▸ **PROVIDED PASSAGE**
..........

From what I could gather from the backtrace and frames, this is the flow of events:

  1. application attempts a read event as part of epoll event seen on the socket.
  2. As part of redisAsyncHandleRead() operation, hiredis tries to connect() to a specific redis server node as part of __redisAsyncHandleConnect().
  3. connect() fails with error: "Connection timeout", which triggers a __redisAsyncFree() operation which tries to clean up all outstanding commands (for which response is not received) to that particular redis server node.
  4. There seems to be around 128 outstanding commands in the obuf of this particular redis server node at this point.
  5. hiredis runs a while loop over all these outstanding commands and makes callbacks with empty reply to the hiredis-cluster/application.
  6. hiredis-cluster processing these callbacks as part of redisClusterAsyncRetryCallback(), keeps track of failure responses, and it sees 5 failing responses, and decides to relearn the topology after a specified timeout("cluster-node-timeout") configured at the server.
  7. For fetching "cluster-node-timeout" value from the redis server, hiredis-cluster frames a new command and tries to connect to one of the previously discovered nodes (added below decoded from the frames). 192.168.65.161, 192.168.121.79, 192.168.235.38, 192.168.221.225, 192.168.2.202, 192.168.165.198, 192.168.121.12, 192.168.165.182
  8. hiredis-cluster follows the above order in attempting connection to the redis server ips, and in doing so it (redisConnectWithOptions()) performs a blocking connect() call to each of the server ips.
  9. The time where the hearbeattimeout occurred, hiredis-cluster was attempting to connect to the 6th ip (192.168.165.198). So, the previous 5 attempts had failed in connecting and could account for a long time since the calls are all blocking.

I assume the analysis above holds good here. If this is the case, is there a way or suggestion to improve this? Do you see any other way of doing this that it doesn't get stuck at hiredis-cluster in processing.

..........

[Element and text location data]
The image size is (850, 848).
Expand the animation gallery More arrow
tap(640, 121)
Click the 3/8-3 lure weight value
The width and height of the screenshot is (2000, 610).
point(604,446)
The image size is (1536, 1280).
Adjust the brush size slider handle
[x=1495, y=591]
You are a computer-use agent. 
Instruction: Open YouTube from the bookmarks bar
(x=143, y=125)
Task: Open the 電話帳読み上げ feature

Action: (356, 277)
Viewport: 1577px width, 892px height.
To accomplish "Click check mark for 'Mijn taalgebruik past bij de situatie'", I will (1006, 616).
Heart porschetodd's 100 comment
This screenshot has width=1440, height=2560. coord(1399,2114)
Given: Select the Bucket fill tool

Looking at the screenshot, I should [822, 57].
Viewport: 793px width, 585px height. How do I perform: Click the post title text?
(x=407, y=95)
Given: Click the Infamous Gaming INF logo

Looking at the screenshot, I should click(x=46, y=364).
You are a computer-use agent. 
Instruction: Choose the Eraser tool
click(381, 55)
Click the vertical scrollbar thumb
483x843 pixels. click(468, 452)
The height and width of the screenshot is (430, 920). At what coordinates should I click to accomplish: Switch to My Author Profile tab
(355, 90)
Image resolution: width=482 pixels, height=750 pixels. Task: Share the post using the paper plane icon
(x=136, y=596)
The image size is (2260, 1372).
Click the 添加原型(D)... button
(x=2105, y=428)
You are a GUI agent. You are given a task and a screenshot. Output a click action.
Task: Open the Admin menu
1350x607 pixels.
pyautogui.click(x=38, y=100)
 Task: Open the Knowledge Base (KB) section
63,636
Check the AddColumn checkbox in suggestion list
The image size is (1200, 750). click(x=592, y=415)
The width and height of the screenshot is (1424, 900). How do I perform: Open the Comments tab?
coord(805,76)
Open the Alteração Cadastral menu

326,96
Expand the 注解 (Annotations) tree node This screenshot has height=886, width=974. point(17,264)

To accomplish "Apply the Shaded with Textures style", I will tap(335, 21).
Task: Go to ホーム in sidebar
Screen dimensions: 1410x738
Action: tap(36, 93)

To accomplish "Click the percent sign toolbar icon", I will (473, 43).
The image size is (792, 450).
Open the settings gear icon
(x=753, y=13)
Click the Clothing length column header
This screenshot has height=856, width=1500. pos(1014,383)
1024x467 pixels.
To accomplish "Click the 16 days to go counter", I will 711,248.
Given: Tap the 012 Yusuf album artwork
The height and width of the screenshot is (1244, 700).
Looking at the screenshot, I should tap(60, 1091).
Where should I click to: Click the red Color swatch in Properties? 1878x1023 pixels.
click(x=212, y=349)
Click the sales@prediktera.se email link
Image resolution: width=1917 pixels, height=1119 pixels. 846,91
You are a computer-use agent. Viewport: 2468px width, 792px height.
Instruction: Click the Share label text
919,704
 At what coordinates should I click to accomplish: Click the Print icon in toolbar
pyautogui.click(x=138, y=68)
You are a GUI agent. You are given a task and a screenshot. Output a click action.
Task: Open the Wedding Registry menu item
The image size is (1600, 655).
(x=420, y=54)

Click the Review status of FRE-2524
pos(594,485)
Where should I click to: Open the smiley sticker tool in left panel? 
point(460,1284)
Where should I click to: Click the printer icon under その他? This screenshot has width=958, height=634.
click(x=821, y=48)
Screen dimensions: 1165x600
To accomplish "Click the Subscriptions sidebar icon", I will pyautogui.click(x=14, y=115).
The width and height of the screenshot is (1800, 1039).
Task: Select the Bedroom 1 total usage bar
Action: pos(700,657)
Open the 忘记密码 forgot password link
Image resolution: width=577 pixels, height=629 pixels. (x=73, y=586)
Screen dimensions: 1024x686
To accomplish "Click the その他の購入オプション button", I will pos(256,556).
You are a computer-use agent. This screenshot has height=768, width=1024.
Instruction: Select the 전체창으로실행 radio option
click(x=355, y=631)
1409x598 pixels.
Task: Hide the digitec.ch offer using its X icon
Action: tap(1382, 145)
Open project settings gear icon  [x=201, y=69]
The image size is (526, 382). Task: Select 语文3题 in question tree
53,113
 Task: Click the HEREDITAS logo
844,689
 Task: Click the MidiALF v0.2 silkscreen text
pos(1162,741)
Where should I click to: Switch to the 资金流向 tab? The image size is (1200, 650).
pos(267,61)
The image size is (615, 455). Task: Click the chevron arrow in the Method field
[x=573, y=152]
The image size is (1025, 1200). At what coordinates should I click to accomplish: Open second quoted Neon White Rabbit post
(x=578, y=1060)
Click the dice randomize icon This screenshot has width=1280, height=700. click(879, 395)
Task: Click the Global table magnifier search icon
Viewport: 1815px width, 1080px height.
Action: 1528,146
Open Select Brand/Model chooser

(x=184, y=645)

..........

▸ **THE PROBLEM**
Can you write the next part of the forum post about hiredis-cluster getting stuck on blocking connect() calls, starting right after its last sentence?

▸ **REPLY TO THE TASK**
@bjosv

bjosv commented 1 year ago

This relates with #19 and the conditions haven't changed since. I guess you have a pretty low connect timeout already?

rahulKrishnaM commented 1 year ago

Ya connect-timeout is set to 2seconds currently.

rahulKrishnaM commented 1 year ago

So, a blocking connect() call will effectively see a max wait time of connect_timeout value, right? And, if a poll() follows a connect(), i guess there too we will see a max of connect_timeout wait time. So, per redis server-ip there could be a 2*connect_timeout wait time in an error case.

bjosv commented 1 year ago

I'm not following you regarding the following poll()? The poll() in hiredis is the one that handles timeout I though.

I guess the amount of outstanding callbacks add-on time, depending on max-retry-count. If max-retry-count is higher then fewer callbacks triggers a config-get, so that might be a remedy..

rahulKrishnaM commented 1 year ago

I'm not following you regarding the following poll()? The poll() in hiredis is the one that handles timeout I though.

what I meant was this piece of code, which follows after a failed connect() call. https://github.com/redis/hiredis/blob/master/net.c#L266

rahulKrishnaM commented 1 year ago

I'm not following you regarding the following poll()? The poll() in hiredis is the one that handles timeout I though.

what I meant was this piece of code, which follows after a failed connect() call. https://github.com/redis/hiredis/blob/master/net.c#L266

Hope I made this clear @bjosv

bjosv commented 1 year ago

Update: I'm currently trying out a change for using async reconnection attempts. Hopefully this will fix this problem, but I need to try it out a bit more.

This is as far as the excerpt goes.